The Flying Saucer Draught Emporium is a concept that answers the question, at least in large part, "If you could have any beer in the world, right now, which would it be?" The establishment will have 80 brews on tap, according to Wynne, plus no fewer than 175 bottled beers. A Dallas branch offers 114 draft beers, but you have to start somewhere. There are also Flying Saucer Draught Emporia in Addison -- the alcohol locker of North Dallas -- as well as in Fort Worth and Arlington. Where do you put so many kegs? "A very large walk-in cooler," Wynne offers. To complement the multitudinous suds, there will be "upper-crust oven-baked sandwiches."

The problem slowing the opening of this public quaffing space is, according to Wynne, the landlord. The Flying Saucer has leased space in the old H.S. Kress building, a Randall David Company property now renamed the St. Germain. Davis is, of course, putting lofts upstairs. His company has also leased the other half of the street-level space to an upscale restaurant-to-be, David Edwards's Zula. The powers-that-be in Houston, according to Wynne, want Davis to purchase "additional waste-water rights." The Randall Davis spokespeople are not returning our calls, so we will gladly quote Wynne, who states "We've been sitting with our thumbs up our asses."

This, ladies and gentleman, is not a good situation.

Food Hole

As most of the Houston foodie population knows by now, Whole Foods Markets has opened a new supermarket at Kirby and West Alabama to replace the old establishment at 2900 South Shepherd. The new place offers much better parking than the old, abandoned movie theater and strip center and has 36,000 square feet of space (compared to the 20,000 square feet on Shepherd). Soon, there will be a another Whole Foods (or, as a certain Houston wag refers to it, a Food Hole) on Bellaire Boulevard at Weslayan.

What else does this expanded market serve up? To begin with, a lot more prepared foods, including a pizza bakery, a juice bar and many feet of take-out display coolers. Otherwise, it is much the same operation that the Austin-based corporation offers in 99 other stores throughout the United States. There are the signature staffers, amiable young people for the most part, who appear to have wandered in from a road-show revival of Hair. There are neat piles of produce, indistinguishable from regular supermarket produce, which possess the ineffable quality of being "organic." There's a middling wine and beer selection of not much interest in a town that has a Spec's Warehouse[2410 Smith, (713)526-8787]. There are some interesting frozen meats for the semi-serious foodie, such as frozen quail, pheasant, Muscovy duck and rabbit. There is the always excellent fresh seafood, some excellent cheeses, and olives at prices higher than at superb ethnic outlets like Droubi's Bakery and Delicatessen [7333 Hillcroft, (713)988-5897; 3223 Hillcroft, (713)782-6160].

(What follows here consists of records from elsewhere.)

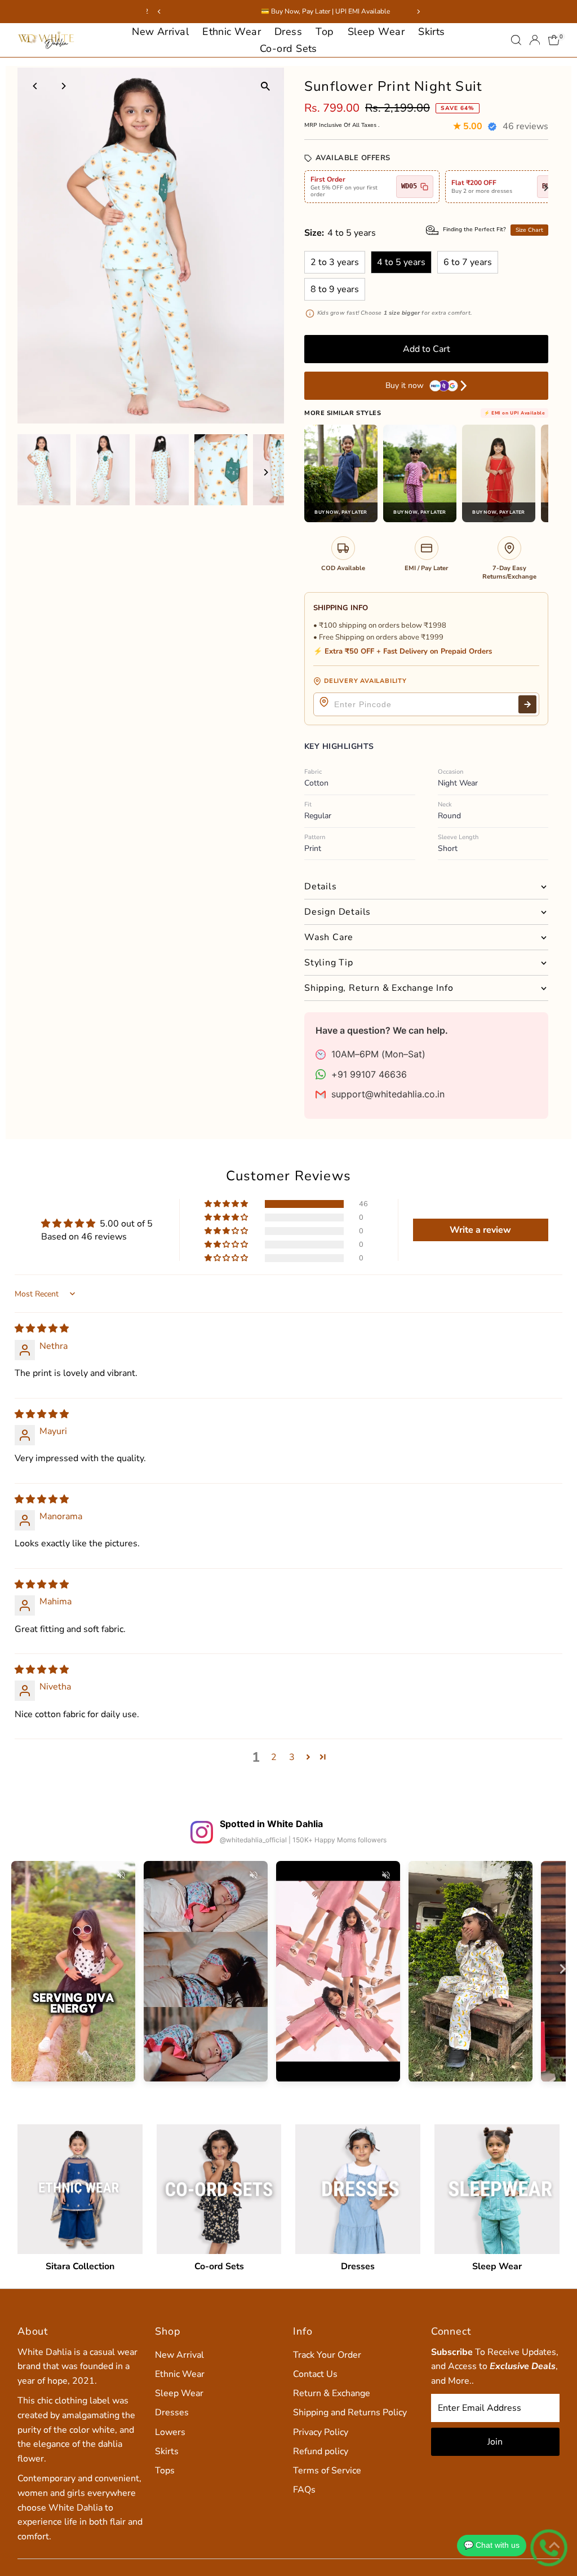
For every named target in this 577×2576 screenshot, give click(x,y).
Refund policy (320, 2451)
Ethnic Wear (231, 31)
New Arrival (160, 31)
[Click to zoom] (265, 86)
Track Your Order (327, 2355)
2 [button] (274, 1757)
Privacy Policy (320, 2432)
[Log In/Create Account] (535, 40)
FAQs (304, 2490)
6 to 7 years (467, 262)
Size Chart (529, 230)
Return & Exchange (331, 2393)
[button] (227, 1204)
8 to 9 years (334, 289)
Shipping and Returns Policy (350, 2412)
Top (325, 31)
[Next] (63, 86)
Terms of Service (327, 2470)
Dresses (172, 2412)
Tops (165, 2470)
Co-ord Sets (288, 48)
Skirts (431, 31)
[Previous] (35, 86)
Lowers (170, 2432)
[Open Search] (516, 40)
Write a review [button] (480, 1230)
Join (495, 2442)
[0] (554, 40)
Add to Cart (426, 349)
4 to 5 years (401, 262)
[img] (42, 1328)
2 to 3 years (334, 262)
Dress (288, 31)
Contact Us (315, 2374)
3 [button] (292, 1757)
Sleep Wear (376, 31)
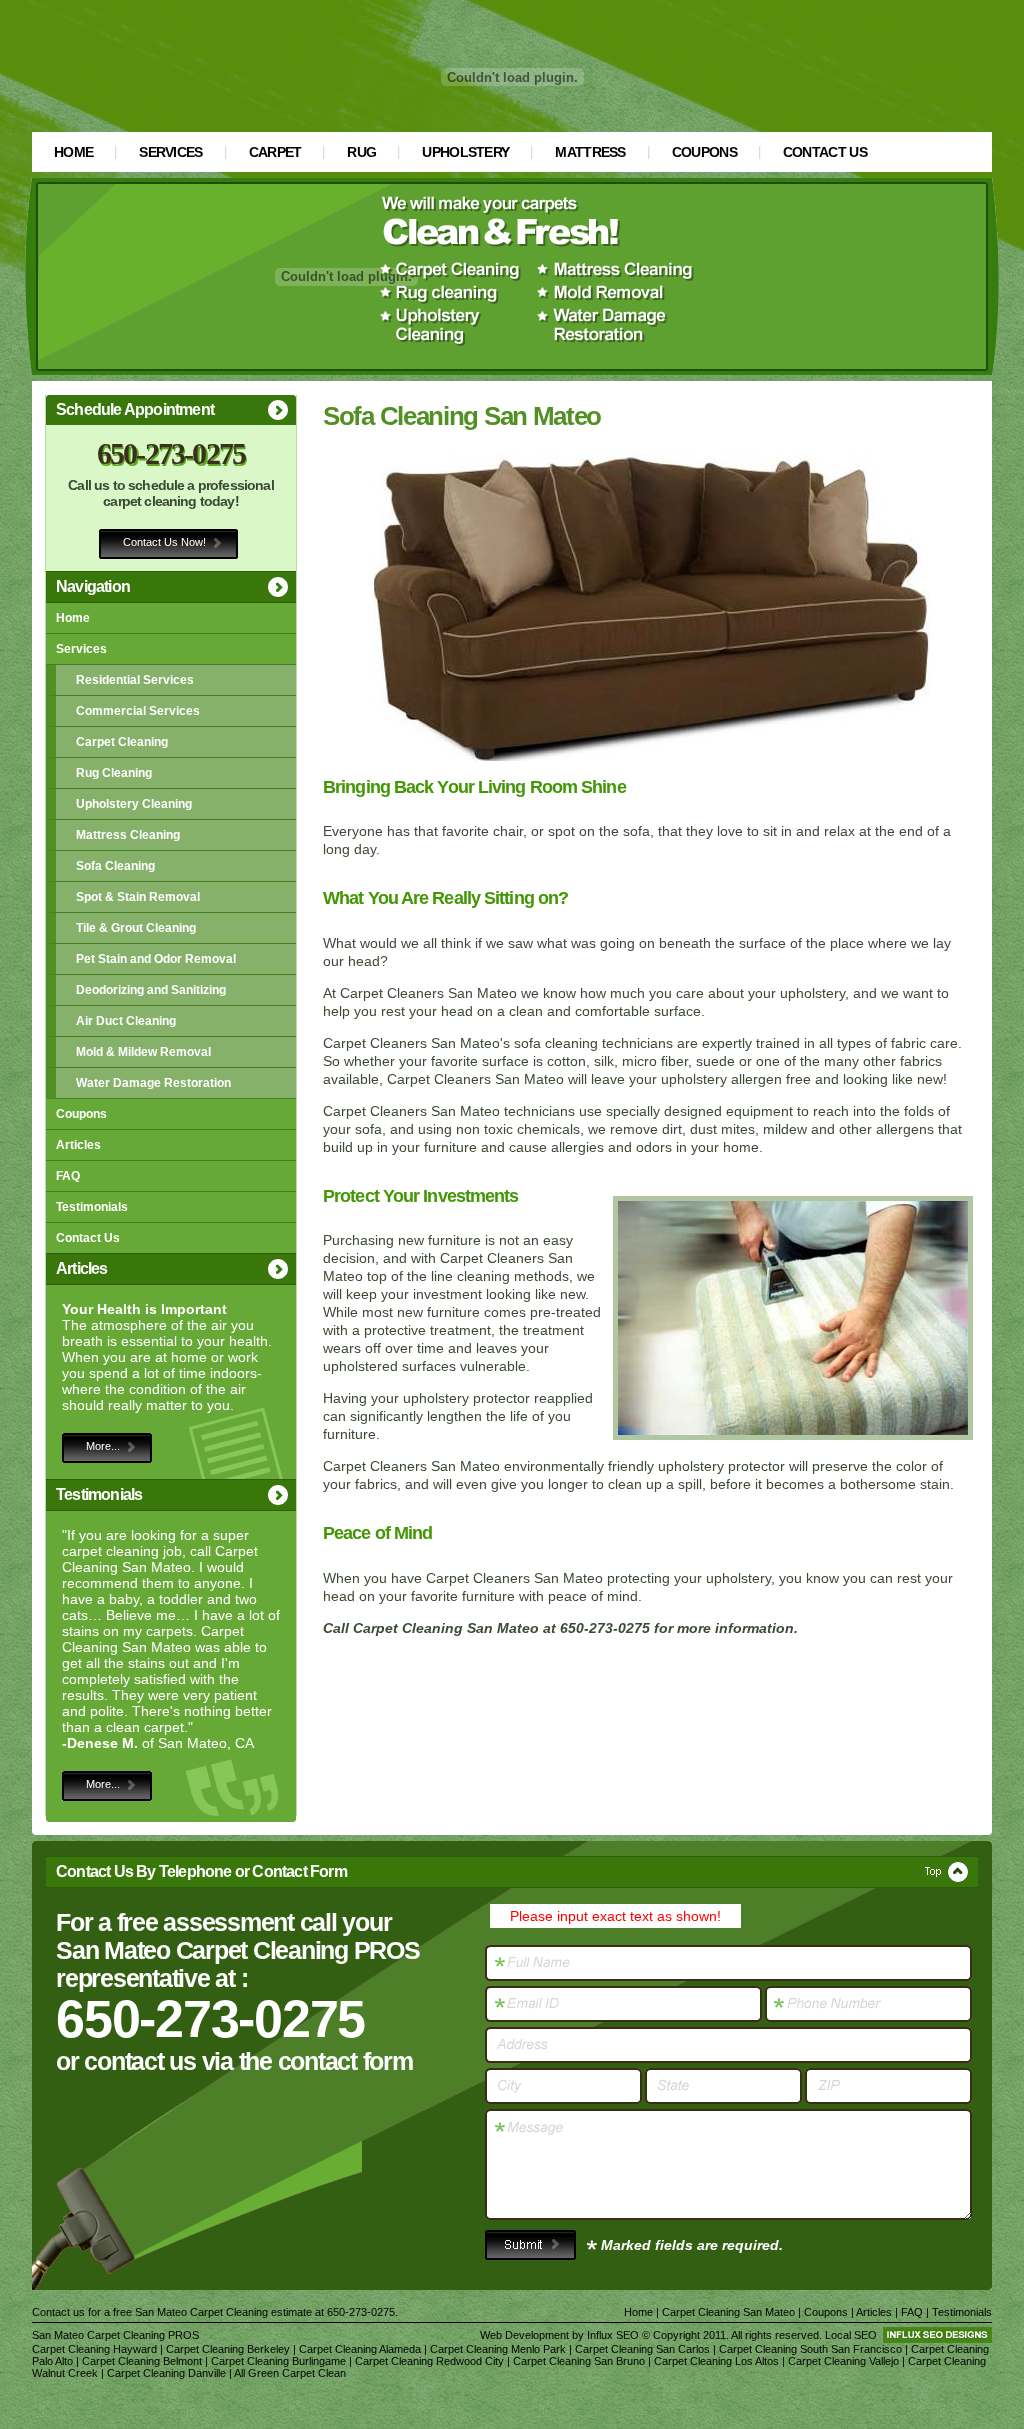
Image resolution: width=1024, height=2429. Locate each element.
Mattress (590, 152)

At the end of the day, to quote my London cousin, what you have is an expensive supermarket that caters not so much to gastronomic needs as to the peculiar psychological needs of a particularly conscience-stricken sector of the middle class. If you really care about immigrants from the Third World, after all, you can mingle with them at any Fiesta market -- and save money at the same time. If you care about the environment, trade in your Chevy Suburban on a compact sedan. And plant veggies on your great, wide front lawn, the neighbors be damned.